O capricho técnico é refletido pelo elenco homogêneo. João Campos, por exemplo, opta por uma composição introspectiva, com tom de voz baixo e olhos expressivos. É admirável a forma como o ator brasiliense transmite os diferentes estágios da vida de Raul, inicialmente um jovem ansioso para desbravar o mundo e posteriormente um sujeito amargurado e passível de rompantes de agressividade, algo compartilhado pela gaúcha Elisa Volppato (Bom Dia, Verônica), que surge em cena carregada de hostilidade, mais tarde transmitindo a realidade de muitas mulheres que resolvem fugir para a Europa em busca de uma vida melhor. São personagens que invariavelmente experimentam algum tipo de desilusão e a forma como lidam com a incerteza do futuro é o que realmente interessa ao texto denso de Léo Garcia.

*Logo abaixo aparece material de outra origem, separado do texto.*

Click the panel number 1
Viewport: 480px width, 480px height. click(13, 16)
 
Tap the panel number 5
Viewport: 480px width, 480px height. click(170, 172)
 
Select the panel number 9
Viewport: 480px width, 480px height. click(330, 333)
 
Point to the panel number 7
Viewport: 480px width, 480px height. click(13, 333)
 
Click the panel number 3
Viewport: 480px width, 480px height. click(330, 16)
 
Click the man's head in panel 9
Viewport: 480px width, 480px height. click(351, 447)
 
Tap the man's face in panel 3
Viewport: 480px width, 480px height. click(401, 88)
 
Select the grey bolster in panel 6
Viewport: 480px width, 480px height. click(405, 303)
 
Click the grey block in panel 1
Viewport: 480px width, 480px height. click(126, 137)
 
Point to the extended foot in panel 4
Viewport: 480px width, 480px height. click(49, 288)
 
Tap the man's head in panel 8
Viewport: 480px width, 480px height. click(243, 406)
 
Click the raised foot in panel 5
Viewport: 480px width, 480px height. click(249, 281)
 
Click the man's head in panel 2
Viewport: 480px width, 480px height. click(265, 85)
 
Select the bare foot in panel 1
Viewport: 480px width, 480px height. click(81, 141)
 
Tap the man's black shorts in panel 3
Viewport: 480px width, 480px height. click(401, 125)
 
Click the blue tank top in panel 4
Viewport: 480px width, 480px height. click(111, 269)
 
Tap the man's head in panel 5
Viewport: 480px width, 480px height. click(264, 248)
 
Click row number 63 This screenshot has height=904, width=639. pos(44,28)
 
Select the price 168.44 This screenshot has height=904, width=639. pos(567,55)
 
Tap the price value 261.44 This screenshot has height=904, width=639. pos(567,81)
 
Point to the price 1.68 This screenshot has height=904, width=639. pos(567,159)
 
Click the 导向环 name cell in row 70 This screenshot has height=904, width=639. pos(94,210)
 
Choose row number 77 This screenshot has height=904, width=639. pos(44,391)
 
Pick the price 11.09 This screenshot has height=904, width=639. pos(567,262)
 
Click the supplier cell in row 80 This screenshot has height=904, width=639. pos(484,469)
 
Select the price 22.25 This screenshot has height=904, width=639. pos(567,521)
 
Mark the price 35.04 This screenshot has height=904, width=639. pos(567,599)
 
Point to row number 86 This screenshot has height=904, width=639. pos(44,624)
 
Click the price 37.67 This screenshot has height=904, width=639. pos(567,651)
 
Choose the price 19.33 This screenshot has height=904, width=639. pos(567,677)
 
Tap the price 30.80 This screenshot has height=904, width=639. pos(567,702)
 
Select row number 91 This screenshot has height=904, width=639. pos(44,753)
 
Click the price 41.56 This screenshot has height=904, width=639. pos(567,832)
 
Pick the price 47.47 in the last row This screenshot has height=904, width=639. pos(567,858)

O roteirista não perde tempo com intrigas e nem se seduz pelo suspense quando a oportunidade se apresenta. A princípio, a postura entristecida e enigmática de Raul oferece uma série de possibilidades, especialmente quando Isabel cai no choro diante de uma descoberta que é negada ao público. Os eventos são meros combustíveis para os diálogos rápidos, repletos de tiradas sentimentais e que comprovam a vocação da narrativa para o drama, mas sem resvalar no melodrama. O texto, em contrapartida, esbarra em incongruências que representam grandes distrações, pecados capitais quando consideramos a proposta intimista. O relacionamento entre terapeuta e paciente não se constrói com o mesmo cuidado dedicado a outros casais que se formam. Até a postura dos envolvidos sofre uma metamorfose artificial e a estranheza é ampliada quando a família da terapeuta entra em cena em tão pouco tempo. Um efeito colateral da noção de tempo prejudicada pela fragmentação narrativa, que dilui determinados arcos dramáticos através dos saltos temporais.

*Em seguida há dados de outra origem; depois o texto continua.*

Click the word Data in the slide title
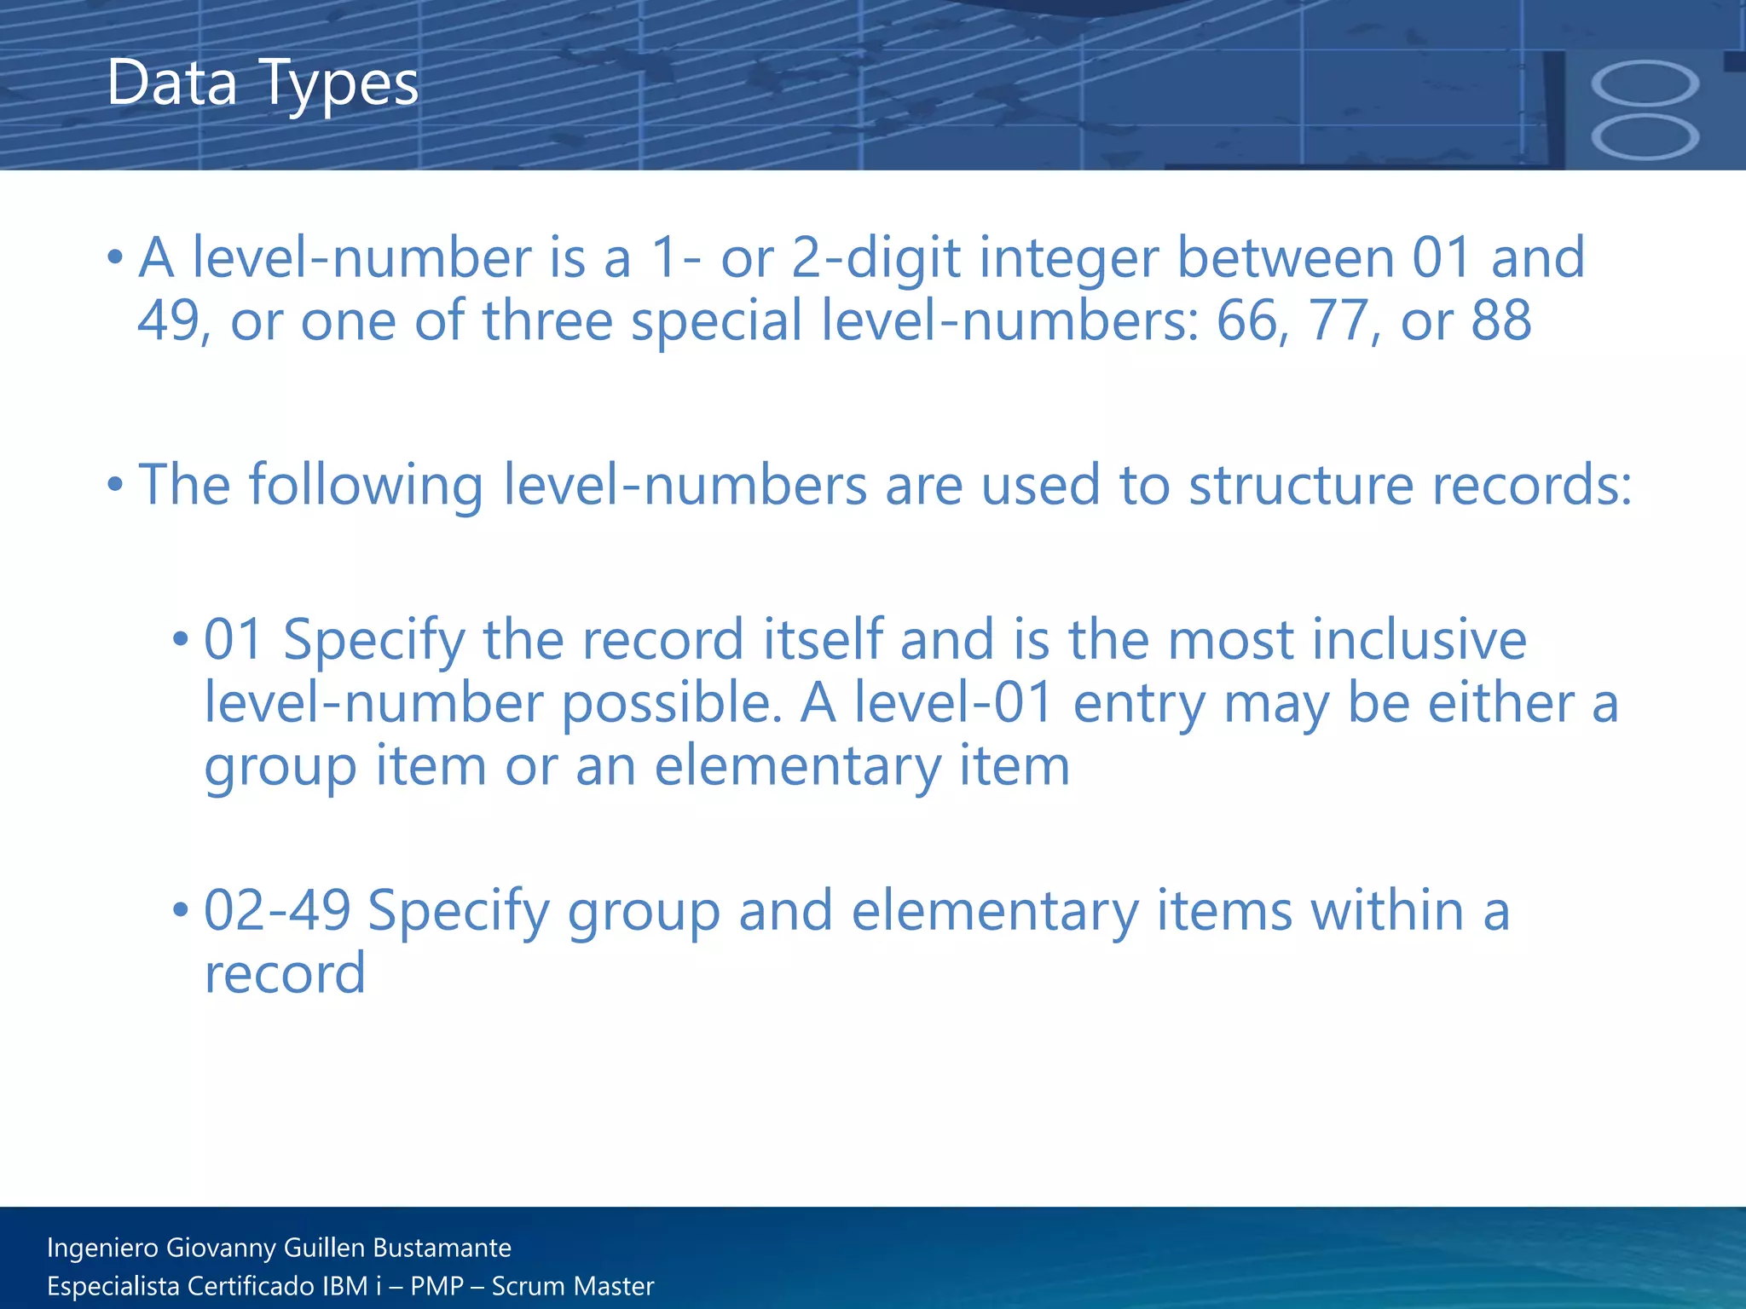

É fascinante também perceber como a trilha sonora ostensiva do trio Loving Room é empregada, emulando um sufocamento que já era ressaltado pelos planos fechados, contribuindo para o sentimento de claustrofobia que ocasionalmente acomete Raul. Com isso, não deixa de ser confuso perceber a irregularidade da iluminação, principalmente nos ambientes internos, algo ecoado pelo som, outro elemento com potencial de dispersar o espectador.
Depois de Ser Cinza é um retrato maduro e complexo de uma geração ansiosa, desesperada para viver, mas sem saber exatamente como. Fotografada com esmero, trata-se de uma estreia segura e refinada de um cineasta que demonstra um potencial considerável a ser desenvolvido.